We've just presented the data that I showed you, especially the off-treatment responses at AASLD. And importantly, early next year, we'll be announcing when we'll do the interim analysis from the Phase II, and that will give us good confidence around the HBV DNA reductions. And in '27, we'll have the top line readout of the primary endpoint for that study. So looking forward to those milestones. Now briefly, I want to talk about 009, our beta thyroid agonist for MASH. And what we've been able to do is to look at the competing beta thyroid agonists that are out there and to address the pharmacological weaknesses of those molecules. So 009 was developed in our lab.
It has around clinically 100x the potency of resmetirom. Its alpha to beta selectivity is 5:1. Resmetirom is about 2. And it has linear and non-variable PK. Resmetirom has highly variable PK. That's why the approved dose is 80 to 100 gives about 3x the exposure. We also do not have any CYP liabilities, and that's one of the issues we see with resmetirom. Now I should say resmetirom has done a fantastic job at validating that beta thyroid agonists are active in MASH, both in reduction of fat and reversal of fibrosis. We did a Phase IIa study with this molecule and demonstrated by MRI-PDFF, a noninvasive test for fat in the liver, almost a doubling of the fat reduction reported for the -- equally 12-week Phase II study with resmetirom.
And this drug is currently ready to go into Phase IIb and perhaps even to acceleration now that the FDA is relaxing the need for biopsy in this patient population. Now in addition to that, that was -- I had the wrong slide. So in addition to that data, we have data recently demonstrating that 009 can be given in combination with incretins and activate the metabolic pathways that block the metabolic adaptation. So many of you are aware that when integrin (sic) [ incretin ] therapies are given, you get rapid weight loss and then the body gets into a starvation mode and adapts to where it's no longer burning fat.

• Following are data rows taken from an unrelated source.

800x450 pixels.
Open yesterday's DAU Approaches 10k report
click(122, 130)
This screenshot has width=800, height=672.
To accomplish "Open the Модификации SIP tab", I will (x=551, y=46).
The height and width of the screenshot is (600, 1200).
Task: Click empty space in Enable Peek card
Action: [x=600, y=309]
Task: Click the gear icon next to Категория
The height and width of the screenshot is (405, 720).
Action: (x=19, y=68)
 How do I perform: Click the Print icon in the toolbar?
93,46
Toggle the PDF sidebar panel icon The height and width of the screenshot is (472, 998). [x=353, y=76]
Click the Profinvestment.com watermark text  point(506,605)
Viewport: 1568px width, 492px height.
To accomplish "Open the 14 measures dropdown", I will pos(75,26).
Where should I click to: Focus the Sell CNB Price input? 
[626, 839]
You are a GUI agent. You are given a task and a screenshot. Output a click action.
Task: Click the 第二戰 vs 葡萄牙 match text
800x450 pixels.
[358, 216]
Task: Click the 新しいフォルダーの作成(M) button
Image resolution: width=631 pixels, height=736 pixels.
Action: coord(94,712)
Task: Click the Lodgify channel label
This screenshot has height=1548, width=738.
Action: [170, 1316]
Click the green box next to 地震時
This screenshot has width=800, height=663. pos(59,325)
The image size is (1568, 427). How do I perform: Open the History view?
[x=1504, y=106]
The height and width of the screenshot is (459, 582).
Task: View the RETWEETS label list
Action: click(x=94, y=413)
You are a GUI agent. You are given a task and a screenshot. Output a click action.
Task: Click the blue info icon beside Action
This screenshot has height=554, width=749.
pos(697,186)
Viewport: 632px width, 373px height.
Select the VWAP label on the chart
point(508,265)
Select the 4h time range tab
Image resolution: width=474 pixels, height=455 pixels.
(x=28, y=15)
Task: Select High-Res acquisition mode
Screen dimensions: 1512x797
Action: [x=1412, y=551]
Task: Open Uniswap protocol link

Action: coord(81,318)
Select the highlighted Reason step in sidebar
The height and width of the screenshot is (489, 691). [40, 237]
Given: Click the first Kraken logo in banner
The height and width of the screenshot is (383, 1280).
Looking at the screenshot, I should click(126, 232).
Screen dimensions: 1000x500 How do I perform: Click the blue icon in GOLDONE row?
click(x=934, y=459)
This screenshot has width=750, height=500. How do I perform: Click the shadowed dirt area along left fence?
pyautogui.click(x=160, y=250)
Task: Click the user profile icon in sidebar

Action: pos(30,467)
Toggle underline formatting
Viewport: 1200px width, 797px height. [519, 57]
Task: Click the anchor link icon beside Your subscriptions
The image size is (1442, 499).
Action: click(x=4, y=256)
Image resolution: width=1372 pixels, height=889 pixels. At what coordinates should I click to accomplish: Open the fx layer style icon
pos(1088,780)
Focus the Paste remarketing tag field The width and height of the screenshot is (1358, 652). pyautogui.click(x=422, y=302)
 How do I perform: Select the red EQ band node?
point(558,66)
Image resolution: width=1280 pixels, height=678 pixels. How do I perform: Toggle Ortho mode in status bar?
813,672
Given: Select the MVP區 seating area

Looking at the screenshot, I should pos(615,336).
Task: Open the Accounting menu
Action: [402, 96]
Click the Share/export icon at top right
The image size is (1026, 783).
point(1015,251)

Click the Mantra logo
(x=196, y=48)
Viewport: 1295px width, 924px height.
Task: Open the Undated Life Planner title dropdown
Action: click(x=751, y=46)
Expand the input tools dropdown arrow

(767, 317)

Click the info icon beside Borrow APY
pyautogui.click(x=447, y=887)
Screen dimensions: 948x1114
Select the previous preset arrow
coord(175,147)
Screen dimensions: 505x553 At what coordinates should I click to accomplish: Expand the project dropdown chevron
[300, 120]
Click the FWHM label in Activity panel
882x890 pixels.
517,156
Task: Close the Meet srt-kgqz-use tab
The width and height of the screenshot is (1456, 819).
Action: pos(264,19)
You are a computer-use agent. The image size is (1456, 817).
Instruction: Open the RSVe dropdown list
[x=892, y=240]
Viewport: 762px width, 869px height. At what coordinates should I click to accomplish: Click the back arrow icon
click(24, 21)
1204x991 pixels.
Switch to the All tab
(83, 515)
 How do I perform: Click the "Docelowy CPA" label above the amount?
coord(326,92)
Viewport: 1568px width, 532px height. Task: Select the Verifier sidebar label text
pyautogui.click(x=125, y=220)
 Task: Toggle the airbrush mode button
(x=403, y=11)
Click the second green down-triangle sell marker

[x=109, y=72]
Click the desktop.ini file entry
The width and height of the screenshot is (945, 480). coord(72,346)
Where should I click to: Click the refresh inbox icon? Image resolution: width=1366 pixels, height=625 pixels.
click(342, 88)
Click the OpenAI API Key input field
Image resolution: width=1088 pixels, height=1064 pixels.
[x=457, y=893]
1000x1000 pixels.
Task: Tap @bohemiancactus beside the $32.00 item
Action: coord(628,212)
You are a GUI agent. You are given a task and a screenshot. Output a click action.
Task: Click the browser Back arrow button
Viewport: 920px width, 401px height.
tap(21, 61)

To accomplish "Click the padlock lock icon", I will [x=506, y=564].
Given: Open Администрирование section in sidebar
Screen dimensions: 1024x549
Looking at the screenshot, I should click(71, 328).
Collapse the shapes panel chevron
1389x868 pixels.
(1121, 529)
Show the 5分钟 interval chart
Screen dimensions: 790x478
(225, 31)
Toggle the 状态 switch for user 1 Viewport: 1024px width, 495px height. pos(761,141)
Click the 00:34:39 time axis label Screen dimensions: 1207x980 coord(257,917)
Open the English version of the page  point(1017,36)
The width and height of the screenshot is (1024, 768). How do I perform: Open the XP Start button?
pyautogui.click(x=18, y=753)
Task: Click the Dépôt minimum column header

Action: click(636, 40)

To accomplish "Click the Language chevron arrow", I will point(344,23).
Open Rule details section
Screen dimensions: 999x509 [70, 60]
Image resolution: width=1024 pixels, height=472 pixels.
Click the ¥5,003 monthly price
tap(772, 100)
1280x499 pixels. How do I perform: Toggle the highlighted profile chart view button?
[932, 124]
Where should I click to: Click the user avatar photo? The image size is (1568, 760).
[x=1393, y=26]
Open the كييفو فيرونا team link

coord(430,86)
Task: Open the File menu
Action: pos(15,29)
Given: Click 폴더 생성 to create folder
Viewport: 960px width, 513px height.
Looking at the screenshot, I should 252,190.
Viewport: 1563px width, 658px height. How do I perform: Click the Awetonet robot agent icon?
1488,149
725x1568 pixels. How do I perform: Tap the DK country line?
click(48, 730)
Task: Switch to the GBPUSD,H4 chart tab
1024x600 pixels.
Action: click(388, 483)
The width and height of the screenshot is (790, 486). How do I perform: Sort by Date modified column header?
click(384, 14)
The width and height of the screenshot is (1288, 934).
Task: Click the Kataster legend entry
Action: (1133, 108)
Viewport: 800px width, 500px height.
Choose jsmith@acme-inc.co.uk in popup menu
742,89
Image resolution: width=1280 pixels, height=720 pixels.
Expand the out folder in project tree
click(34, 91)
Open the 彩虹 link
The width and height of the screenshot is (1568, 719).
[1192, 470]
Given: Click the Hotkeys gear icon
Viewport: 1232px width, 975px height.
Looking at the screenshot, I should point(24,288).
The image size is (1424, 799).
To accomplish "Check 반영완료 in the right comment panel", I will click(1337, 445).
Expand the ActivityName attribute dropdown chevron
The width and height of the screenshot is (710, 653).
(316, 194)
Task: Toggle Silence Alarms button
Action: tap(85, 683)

And that's the plateau region in the integrin (sic) [ incretin ] therapy. And this happens either with mono agonist or dual agonist. And what a beta thyroid agonist has been shown to do, and we'll be reporting the full report on this at the upcoming Hep-DART meeting where we have an oral presentation that when you give 009 in conjunction with either a mono or dual beta thyroid agonist, you can actually increase the weight loss period and block the metabolic adaptation and increase weight loss. So that's some pretty exciting data of a new use for beta thyroid agonist. So with that, I thank you for your attention, and I hope I haven't gone over. There's no clock here. So I don't know how long I've been talking. Thank you. Any questions?